The rookie mayor, a businessman with a bagel chain and an on-call nursing franchise, has never sat on council and did not make any appearances there in the last four years, even though he started campaigning again almost immediately after the 2018 election where he lost to Mr. Stewart.

Mr. Stewart and his campaign team had to work hard to hang on to left-leaning voters who had a smorgasbord of options. Several NDP politicians, including would-be provincial leader David Eby, came out with endorsements for him in the final week.

Mr. Sim’s team got the endorsement of the Vancouver Police Union, while Mr. Stewart and several left-green-progressive council candidates got an endorsement from the city’s firefighters’ union.

In Surrey, councillor Brenda Locke, who pledged to scrap the creation of a municipal police force and return to a contract with the RCMP, defeated the embattled incumbent mayor.

Ms. Locke was elected four years ago as a member of current Mayor Doug McCallum’s Safe Surrey Coalition, but she quit soon after being elected and became a vocal opponent.

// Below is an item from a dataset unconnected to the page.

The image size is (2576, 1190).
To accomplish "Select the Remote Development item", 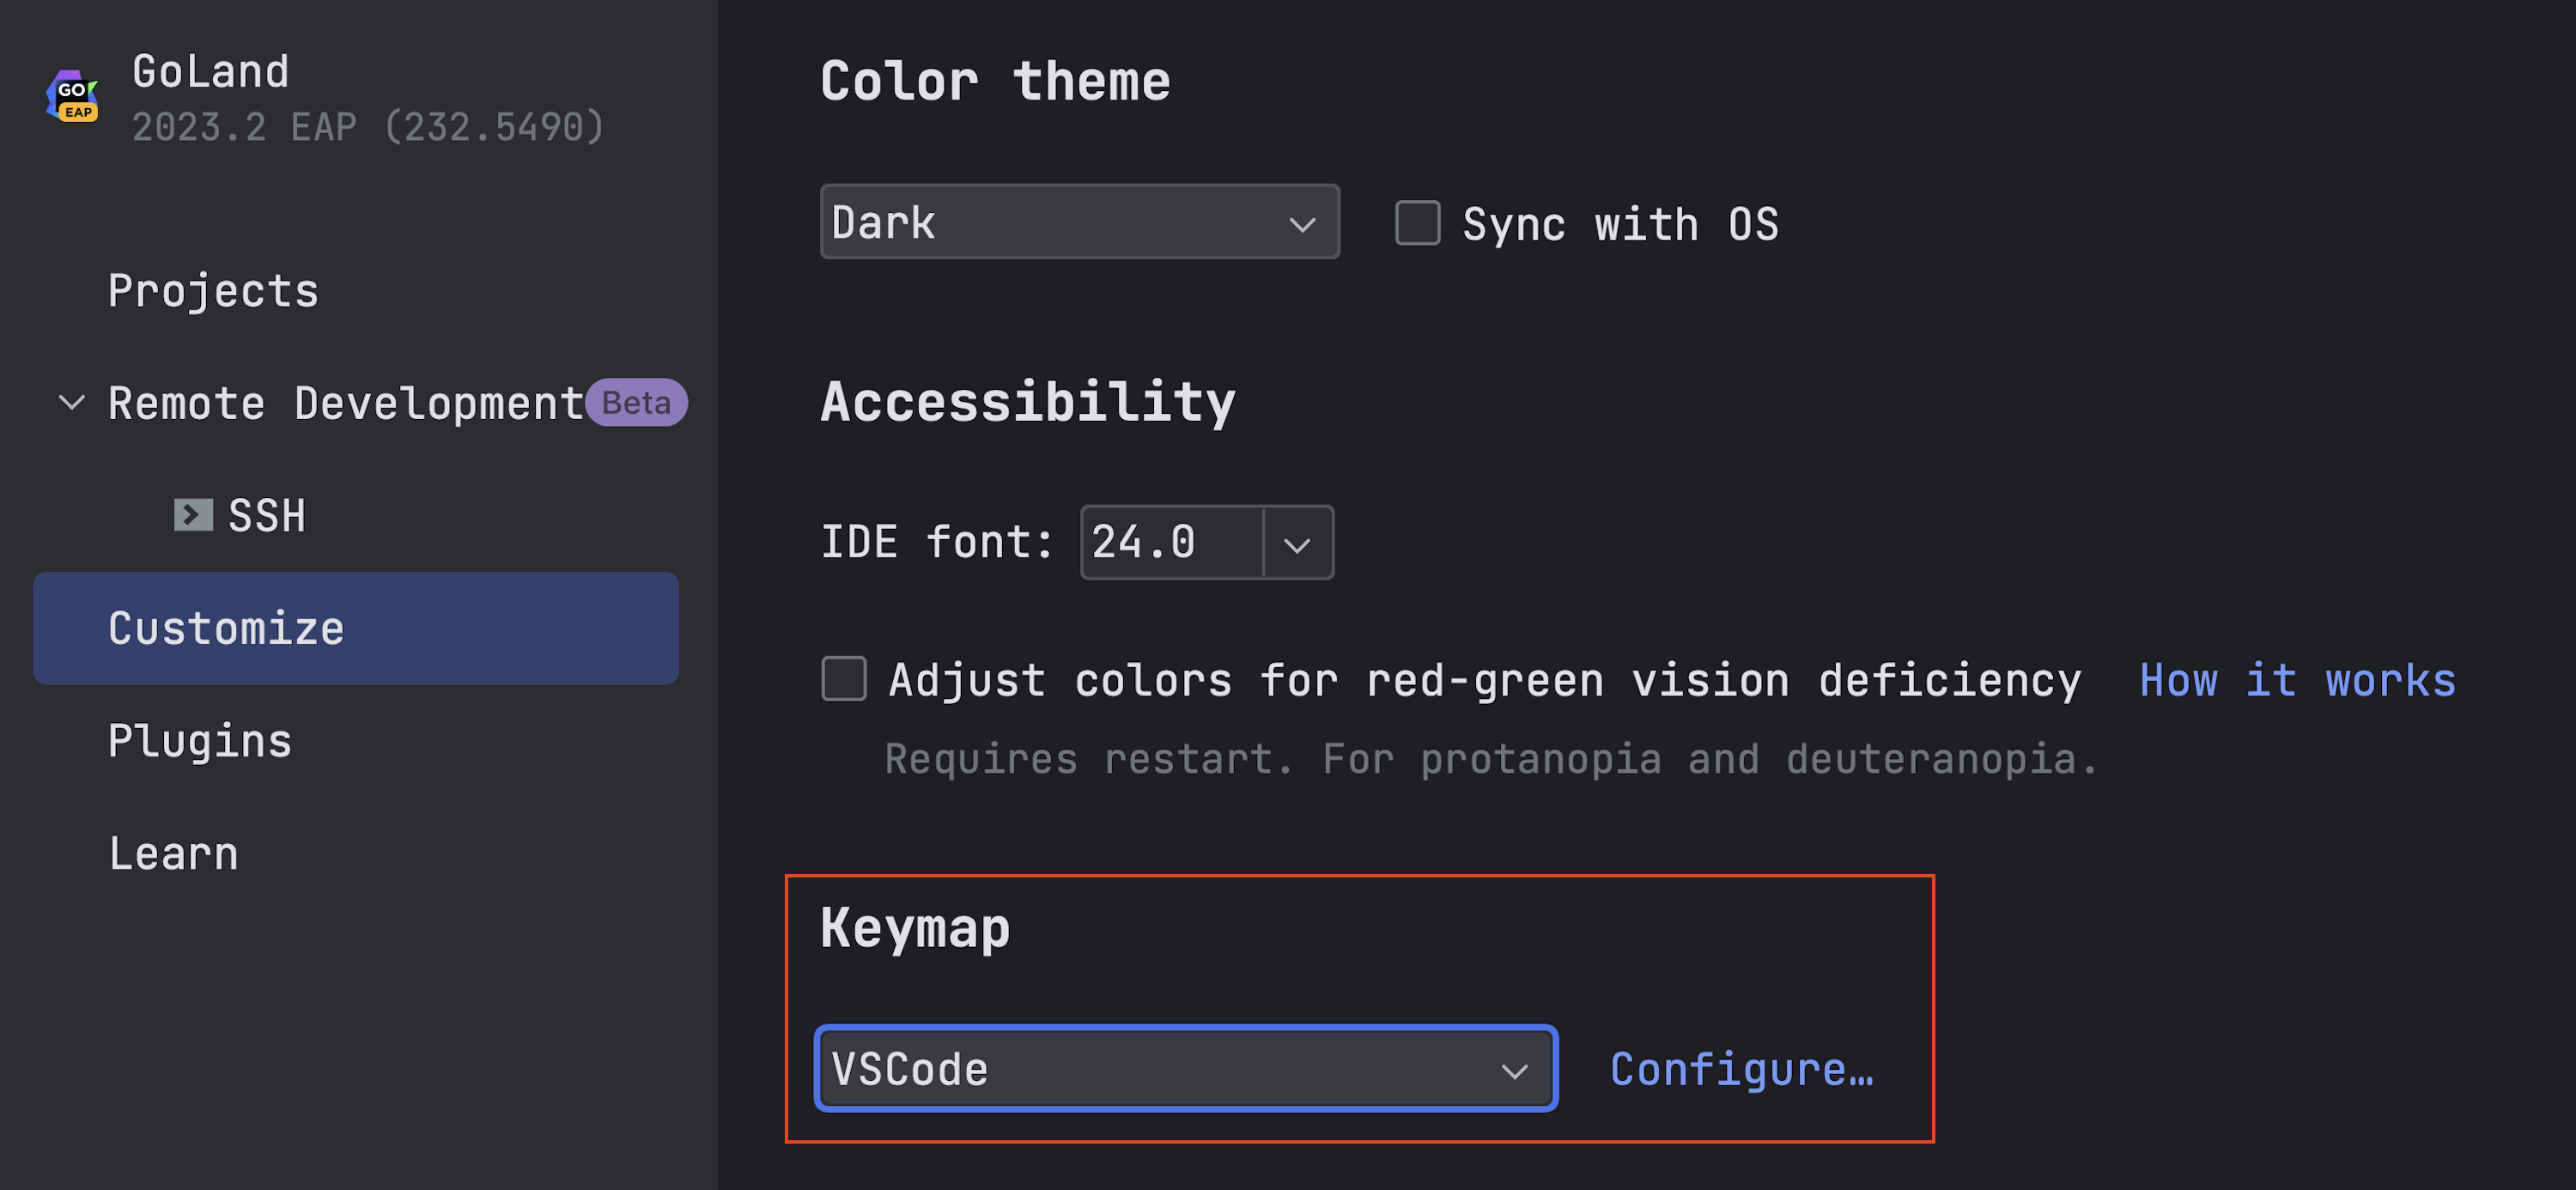I will (345, 403).
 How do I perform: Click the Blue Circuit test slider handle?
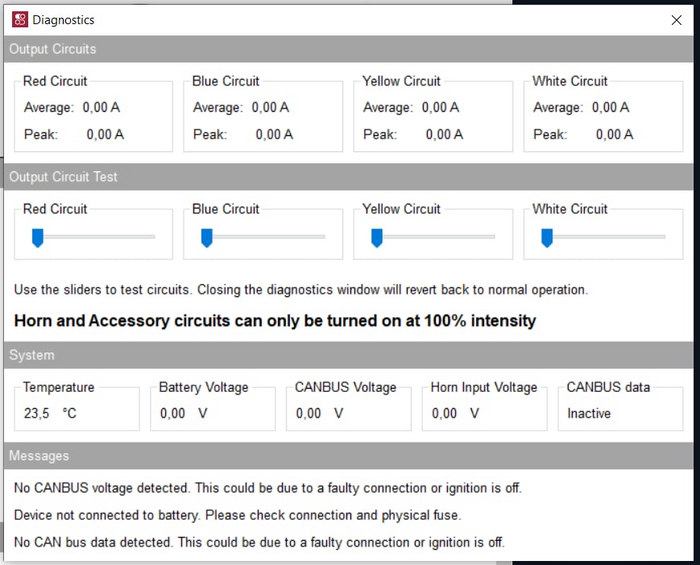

“Surrey, you sure did have something to say and you said it tonight. You sent a very big message to Doug,” Ms. Locke said. “We need to keep the Surrey RCMP right here in Surrey.”

Ms. Lock has previously criticized the new force for giving its officers the highest pay in Canada, adding about 150 of them are currently working in the city, shadowing the 643 Mounties still patrolling.

Ms. Locke had initially supported Mr. McCallum’s bid to replace the Mounties when she sat as a councillor, but said she split from his municipal party after decisions about the creation of the new force occurred without input from her and her colleagues or the public.

Other candidates for mayor in Surrey had pledged to study the transition or to reveal more of the numbers.

Mr. McCallum was elected on a law-and-order platform in 2018 and now awaits trial on a public mischief charge related to a scuffle with political activists in a parking lot. He was running as mayor for the fifth time since 1996.

He gave a brief concession speech saying he respects the choice of voters.

“I’ve worked hard for the city for many years and maybe it’s time for me to maybe put my feet up a little bit and enjoy life,” he said.

With a file from The Canadian Press.